* [Recorded information]:
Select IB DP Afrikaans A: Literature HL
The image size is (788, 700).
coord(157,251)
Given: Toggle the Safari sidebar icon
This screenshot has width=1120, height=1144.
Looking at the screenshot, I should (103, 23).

* [Short problem]:
Extract every line of the entries above that contains the string "screenshot". Case matters.

* [Result of the task]:
This screenshot has width=1120, height=1144.
Looking at the screenshot, I should (103, 23).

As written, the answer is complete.